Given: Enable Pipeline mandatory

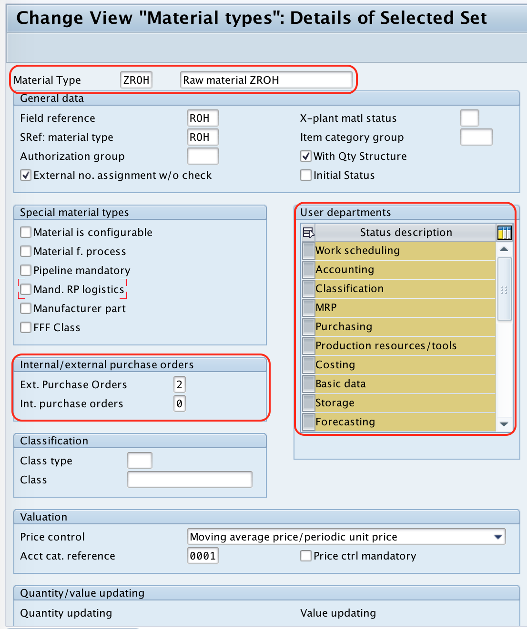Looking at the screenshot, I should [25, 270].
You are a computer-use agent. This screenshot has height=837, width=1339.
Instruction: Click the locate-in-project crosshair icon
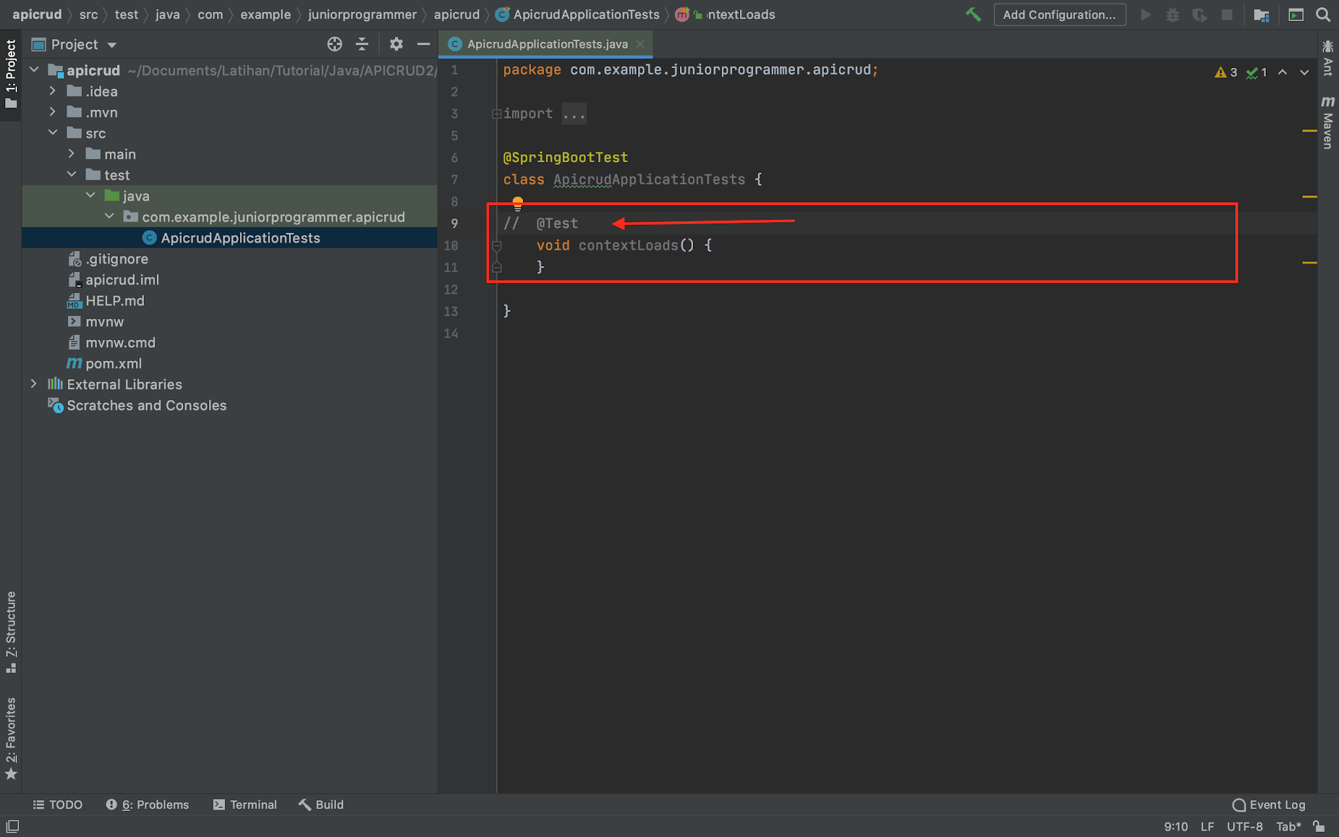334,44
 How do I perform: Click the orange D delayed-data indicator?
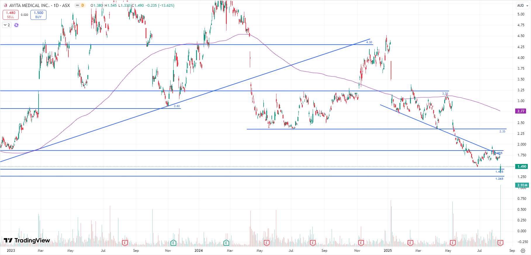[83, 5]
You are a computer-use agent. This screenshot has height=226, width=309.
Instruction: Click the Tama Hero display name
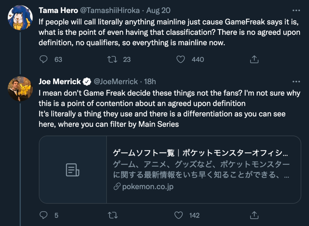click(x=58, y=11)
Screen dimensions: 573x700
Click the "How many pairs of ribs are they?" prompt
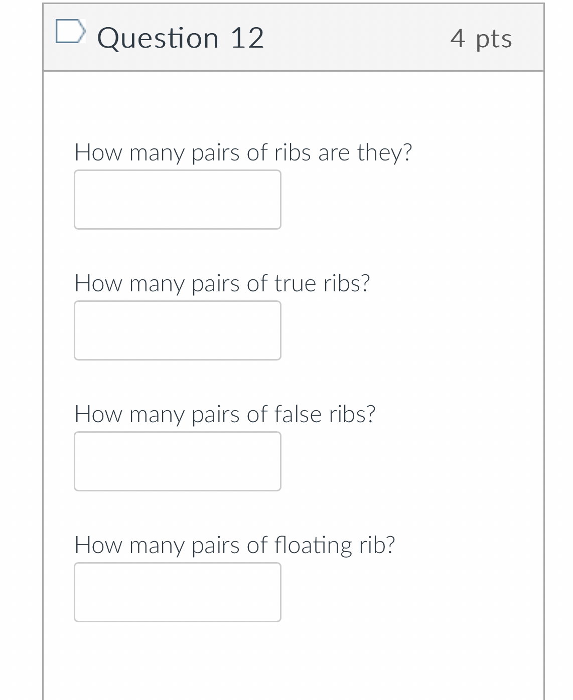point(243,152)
--
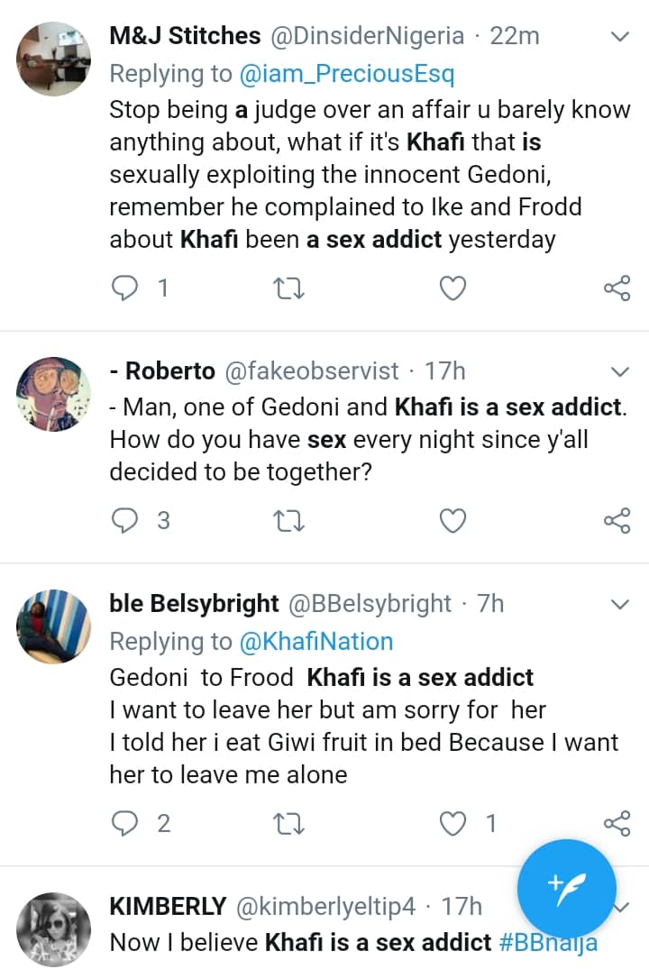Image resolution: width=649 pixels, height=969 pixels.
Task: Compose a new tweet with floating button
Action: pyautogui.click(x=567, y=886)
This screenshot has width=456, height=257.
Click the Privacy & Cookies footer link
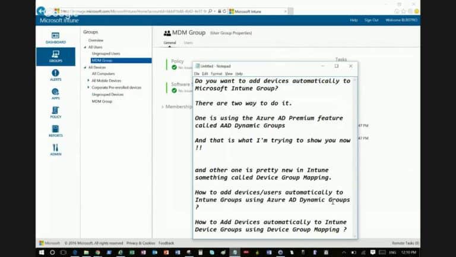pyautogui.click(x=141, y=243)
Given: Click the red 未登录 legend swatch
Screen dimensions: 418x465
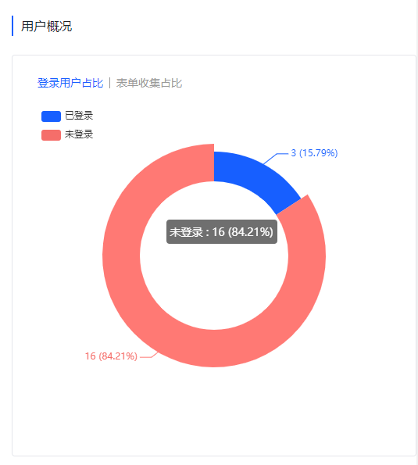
==
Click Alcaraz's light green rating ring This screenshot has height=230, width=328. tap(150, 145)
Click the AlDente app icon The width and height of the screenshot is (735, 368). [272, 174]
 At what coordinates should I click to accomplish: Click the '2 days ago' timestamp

## Задание:
Замените «footer» на «header» в строках, начиная со строки с «This screenshot has width=456, height=257.» и заканчивая строкой с «Screen dimensions: 418x465», и выведите эти строки заново без изображений.

## Ответ на задание:
This screenshot has width=456, height=257.
Click the Privacy & Cookies header link
pyautogui.click(x=141, y=243)
Given: Click the red 未登录 legend swatch
Screen dimensions: 418x465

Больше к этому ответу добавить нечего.